Just watching him made her exhausted.
“Sweetie, even the dead can’t miss hearing you when you scream like that. Calm down.” Her mother, dead for over ten years, stuck her head and an arm out of the Victrola on the mahogany table inside the foyer and waggled a finger at Mel.
Mel barely resisted rolling her eyes. She did not need her mother interfering right now, especially if she was going to have to have words with Becker about how she was most definitely not keeping a dog in this house. Especially not a dog who was currently drooling on her best jelly shoes. Ew!
“Mumford, where are you?” she heard Becker call from the back of the house. Mumford? What kind of dog name was that? Becker had better be ready to do some serious explaining. And to take this dog with him when he left after dinner.

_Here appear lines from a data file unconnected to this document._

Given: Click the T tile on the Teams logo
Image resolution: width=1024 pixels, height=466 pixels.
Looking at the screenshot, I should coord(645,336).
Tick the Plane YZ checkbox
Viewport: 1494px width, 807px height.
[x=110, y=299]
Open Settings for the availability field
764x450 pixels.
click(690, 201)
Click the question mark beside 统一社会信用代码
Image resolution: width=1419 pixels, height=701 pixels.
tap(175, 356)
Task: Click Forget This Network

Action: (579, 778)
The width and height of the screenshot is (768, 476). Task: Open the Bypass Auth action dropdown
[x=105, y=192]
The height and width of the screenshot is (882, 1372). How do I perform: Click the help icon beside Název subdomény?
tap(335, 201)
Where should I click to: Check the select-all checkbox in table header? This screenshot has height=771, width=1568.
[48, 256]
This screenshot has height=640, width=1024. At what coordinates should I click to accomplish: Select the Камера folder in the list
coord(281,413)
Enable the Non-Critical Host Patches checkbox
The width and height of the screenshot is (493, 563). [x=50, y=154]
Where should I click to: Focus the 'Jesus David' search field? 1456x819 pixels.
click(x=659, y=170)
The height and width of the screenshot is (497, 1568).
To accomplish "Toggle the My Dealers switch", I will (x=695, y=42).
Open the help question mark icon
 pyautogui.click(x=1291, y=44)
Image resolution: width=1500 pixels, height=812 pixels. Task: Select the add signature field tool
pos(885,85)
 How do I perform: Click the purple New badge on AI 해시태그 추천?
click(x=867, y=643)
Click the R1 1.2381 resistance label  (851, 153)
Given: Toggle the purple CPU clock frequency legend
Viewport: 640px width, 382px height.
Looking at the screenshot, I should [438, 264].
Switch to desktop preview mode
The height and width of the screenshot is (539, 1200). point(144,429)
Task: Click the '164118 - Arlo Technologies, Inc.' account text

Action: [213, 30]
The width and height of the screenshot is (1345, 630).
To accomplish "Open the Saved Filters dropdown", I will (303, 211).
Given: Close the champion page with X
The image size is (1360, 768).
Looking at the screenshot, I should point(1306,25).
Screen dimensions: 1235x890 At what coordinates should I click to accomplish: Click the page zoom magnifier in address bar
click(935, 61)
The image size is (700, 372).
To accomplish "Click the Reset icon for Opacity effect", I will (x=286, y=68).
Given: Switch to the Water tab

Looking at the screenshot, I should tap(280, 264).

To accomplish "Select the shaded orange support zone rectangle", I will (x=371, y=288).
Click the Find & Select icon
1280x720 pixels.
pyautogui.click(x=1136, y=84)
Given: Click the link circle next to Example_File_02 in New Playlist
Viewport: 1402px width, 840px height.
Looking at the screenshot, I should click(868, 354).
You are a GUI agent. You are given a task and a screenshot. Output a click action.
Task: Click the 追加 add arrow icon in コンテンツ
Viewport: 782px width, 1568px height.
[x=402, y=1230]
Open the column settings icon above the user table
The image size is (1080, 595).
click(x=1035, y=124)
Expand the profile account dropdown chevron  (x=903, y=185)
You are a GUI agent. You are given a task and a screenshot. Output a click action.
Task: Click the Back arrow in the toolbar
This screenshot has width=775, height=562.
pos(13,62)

“In here,” she yelled. Getting the waggling finger from her mom again was more than worth the release hollering gave her. The dog whipped its head around when Becker came trotting down the hallway. The front-end hydraulics started again, and its tail was wagging so fast it was a blur.
“Oh, hey.” Becker crouched down and gave the pup a vigorous scratching. Fido, or Mumford, as Becker called him, promptly lay on his side and continued with the tail wagging, although now it was thumping on her carpet hard enough to vibrate the floor under her feet.
No kiss for her, no real hello, just a “hey” and scratching for the dog. Maybe they were further along in their relationship than she’d realized.
She waited a few seconds to be introduced. Her mother stuck her head out of the horn attached to the top of the Victrola once more and smiled a smile that told Mel she knew exactly what was going through Mel’s head. Mel turned from her because she did not want to be reminded that she shouldn’t be jealous of a freaking dog.
After another minute of belly scratching and no other ghosts showing up at all, Mel cleared her throat. “So who’s this little furball?”
Becker’s smile was nearly blinding. She knew, of course, how much he loved animals. He’d devoted his whole life to caring for them. But she hadn’t seen that look on his face before. Pure joy, pure love, pure adoration. Okay, now she could officially be jealous of the four-legged critter. Becker had never looked at her like that. Ever.